Although its mainstream mission and conservative exterior styling have led some staff members to believe the 2012 Volkswagen Passat TDI is bland, so far, everyone who's driven the car during its first month in our Four Seasons test fleet has walked away impressed.
"My first few days with the big VeeDub have already washed away my sour first impressions," wrote assistant editor David Zenlea. "The interior is spacious and, more importantly, feels spacious. So many new cars induce claustrophobia with high doorsills, thick A-pillars, and busy, faux-sporty dashes that wrap around the driver. The Passat has a simple, unadorned dash with minimal trim. It isn't what we've come to expect from Volkswagen, but when you compare it to other midsize sedans, it's still better than most."
While some staffers find the Passat's exterior styling crisp and handsome, others - like creative director Kelly Murphy, find it a bit too plain. "From afar, I can see some beauty in this car, but every time I get closer, it strikes me as an uninteresting sedan designed for middle America. The Passat no longer has the unique appeal it once did. I still hold that the Volkswagen CC is a far superior design, and it's what the Passat should have become."
Still, as Murphy freely admits, the Passat's true beauty is in just how well it drives.
"I'm pleasantly surprised by how well body motions are controlled," notes senior Web editor Phil Floraday. "The Passat still has that fabled German suspension tuning that allows it to be stable at highway speeds and composed in corners." Zenlea agrees, going so far as to describe it as "frisky" - at least when compared to most other midsize competitors. Associate Web editor Jake Holmes commends the 2.0-liter turbo-diesel I-4 not only for its excellent power delivery, but its impressively low NVH levels.
Some of us, however, aren't so enamored of the way the Passat TDI is configured.

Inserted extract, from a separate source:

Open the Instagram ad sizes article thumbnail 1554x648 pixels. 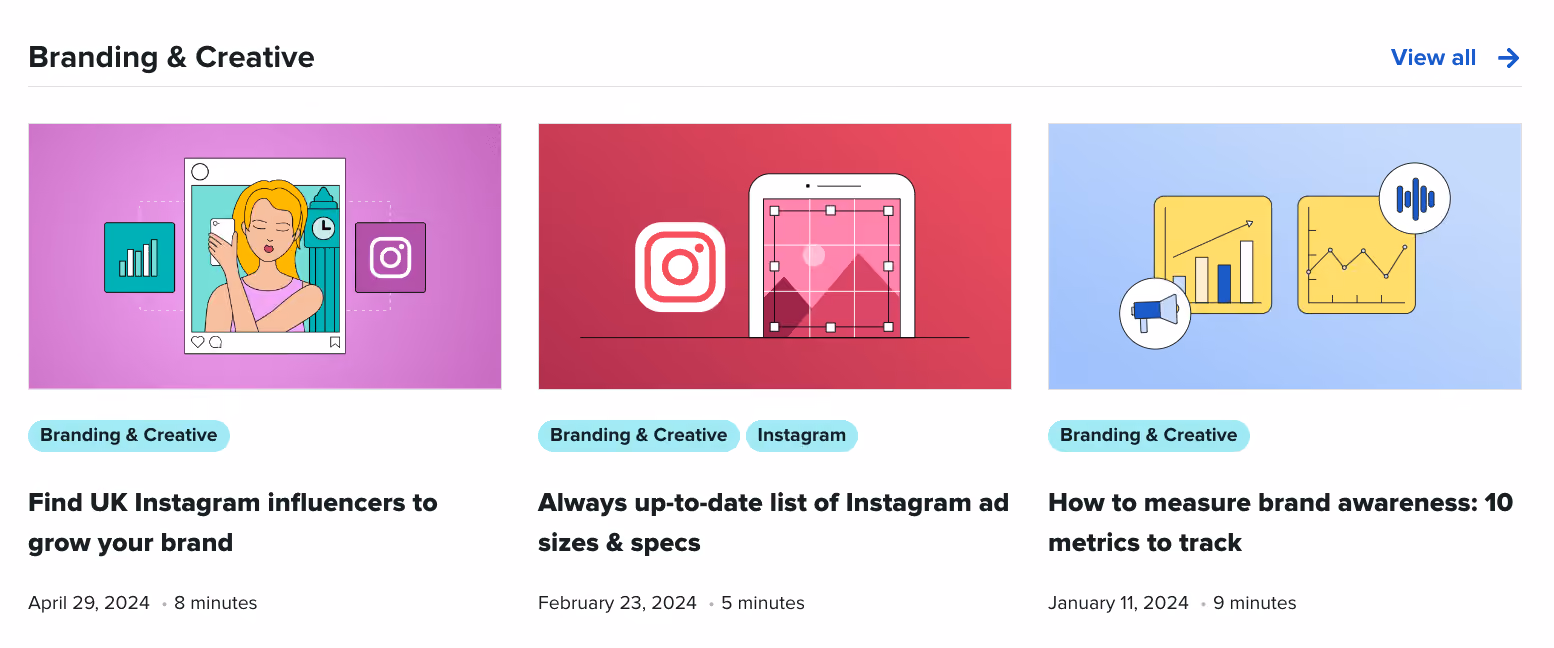775,256
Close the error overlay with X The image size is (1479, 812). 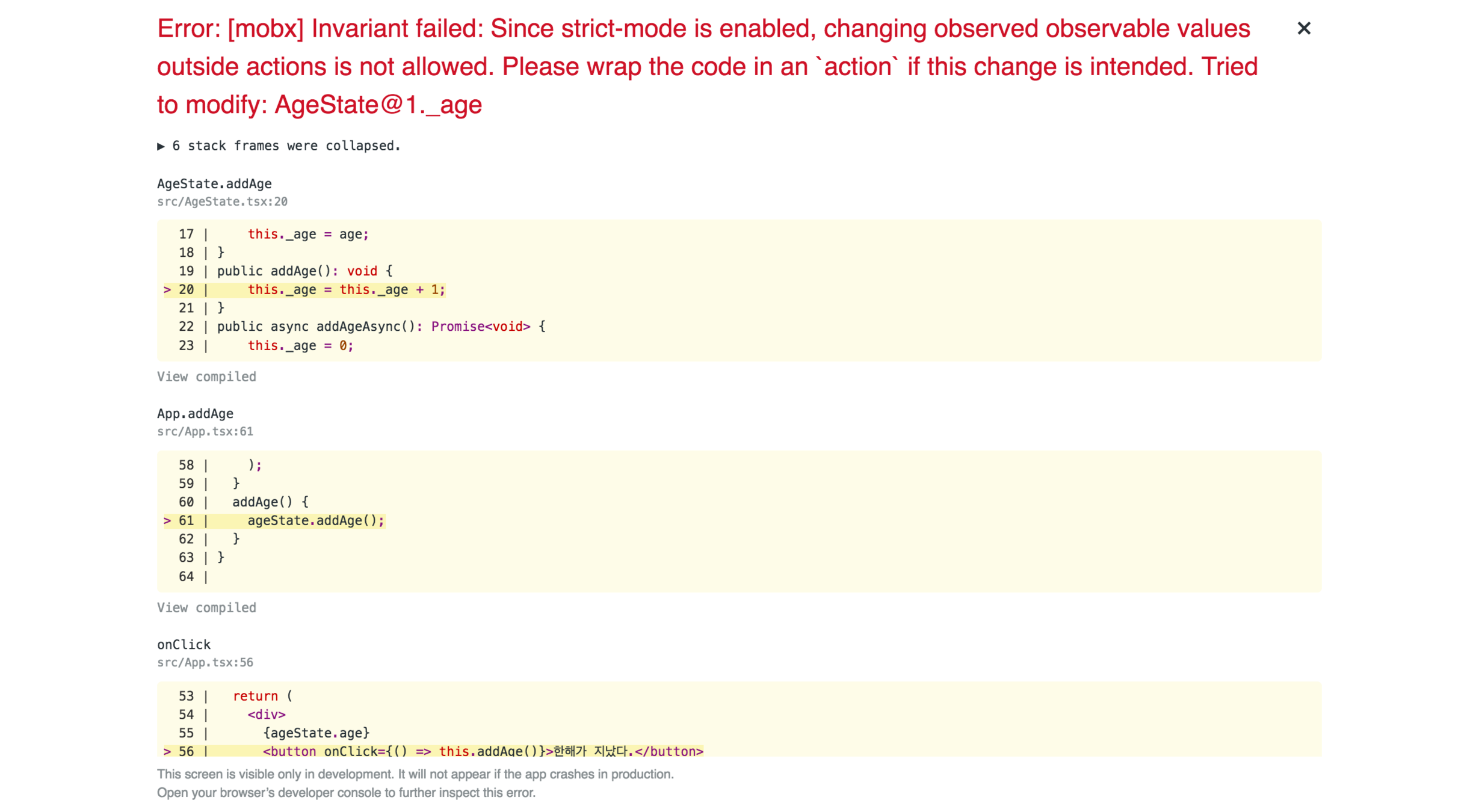point(1303,28)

Volkswagen's content structure, which bundles options into packages, restricts the combinations of features that buyers are able to order. For instance, it's impossible to add the DSG transmission without, at the very least, also adding sunroof. This doesn't sit so well with Floraday: "I imagine VW studied the sales mix of previous Passat options and only offered the most popular (re: profitable) ones this time around. But the lack of standalone options is really annoying. I hate the fact that ordering the DSG transmission requires you to also get the sunroof. The manual transmission/TDI combo isn't very desirable in my book but I'd rather shift for myself than pay extra for features I don't need."
By and large, however, our Passat's first month here in Ann Arbor has been a good one -- leading Zenlea to predict that "this Passat will win our affections over the course of the year." We have eleven more months to see if he's right.